As the expert noted, the exam essay belongs to the official business and journalistic style, so the use of jargon in it is considered inappropriate, no matter how actively such words are used in everyday speech. Since 2025, the Federal Institute of Pedagogical Measurements (FIPI) has fixed this requirement in the criteria for evaluating task No. 27 on the Unified State Exam: the use of foreign words with common Russian analogues and not recorded in normative dictionaries is considered an ethical mistake, Alekseeva added.
According to the Candidate of Pedagogical Sciences, the methodological materials of the FIPI provide an example of a violation of the speech norm. So, the phrase "he's fine" is already considered a mistake. By the same principle, words like "troubles", "vibe", "HYIP", "crash", "flex" and other similar borrowings, for which there are familiar analogues in Russian, are prohibited.
Russian Russian Dictionary: "The criterion here is simple: if the word is not fixed in the spelling dictionary of the Russian Academy of Sciences or the Large Explanatory Dictionary of the Russian Language, and at the same time there is a normative Russian equivalent, the word is inappropriate in the essay. "Kringe" is just such a case: the Russian language has very, very precise words — "awkwardness", "shame", "embarrassment" — and there is no need to borrow," the expert said.
At the same time, as Alekseeva emphasized, linguists' interest in such words remains. They are considered as borrowings that quickly form new forms — for example, "krynzhovy", "krynzhev" or "krynzhovo". However, the study of such words in a scientific environment does not mean that they become part of the normative literary vocabulary.

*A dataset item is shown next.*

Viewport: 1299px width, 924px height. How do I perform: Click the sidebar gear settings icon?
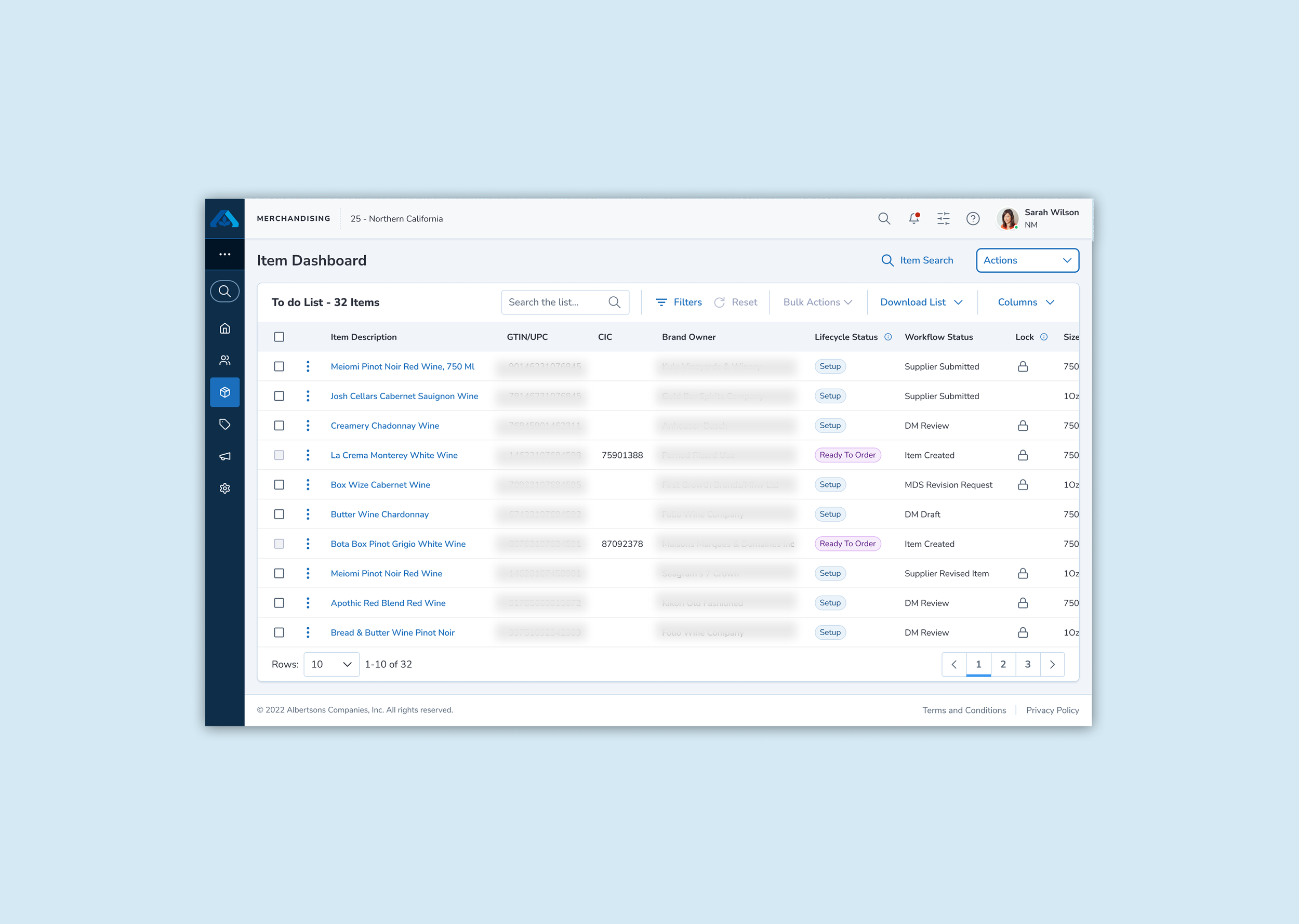[x=224, y=488]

The specialist recommended that for those who are preparing for the Unified State Exam, follow a simple rule: before using a word, it is worth considering whether it is found in classical literature or in high-quality modern journalism. If not, it is better to choose a literary equivalent, Alekseeva added.
"The richness of the Russian language consists in the fact that for almost any sensation or phenomenon there is an accurate, expressive and at the same time normative word. This is not a limitation, but a skill, the level of which, among other things, is designed to check the exam essay. And literate graduates will take it with them far beyond the limits of the exam audience," the expert concluded.

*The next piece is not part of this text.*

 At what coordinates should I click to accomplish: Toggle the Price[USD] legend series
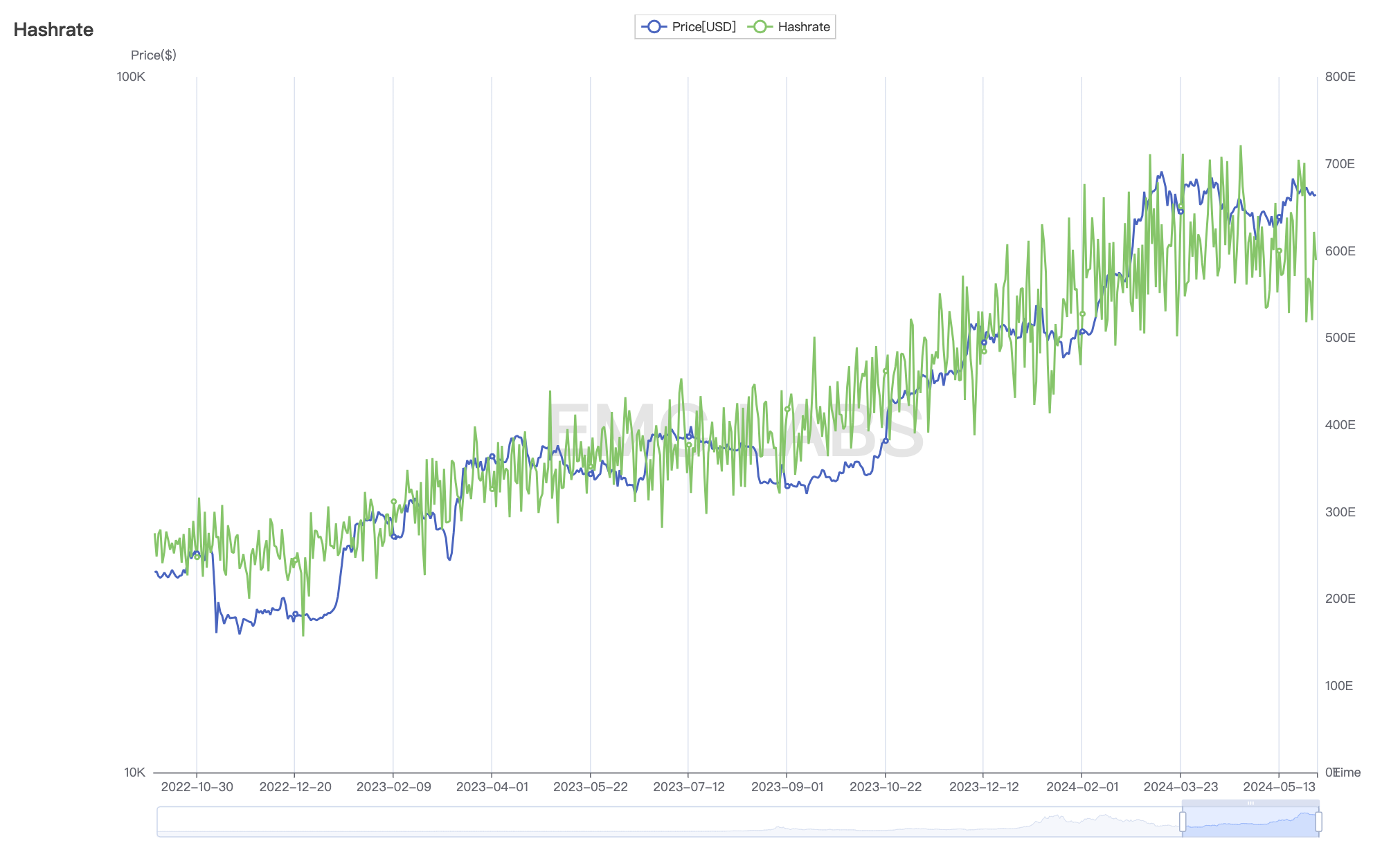pos(703,27)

Russian Russian Language Institute researcher named after V.V. Vinogradov of the Russian Academy of Sciences (RAS), Chairman of the Philological Council of Total Dictation Vladimir Pakhomov reported on February 28 that some young people consider addressing "you" with a capital letter inappropriate, this norm is beginning to raise more and more questions among native speakers of the Russian language. According to the philologist, quite a large number of people today deliberately abandon capital letters in messengers and social networks in order not to destroy the intimacy of communication.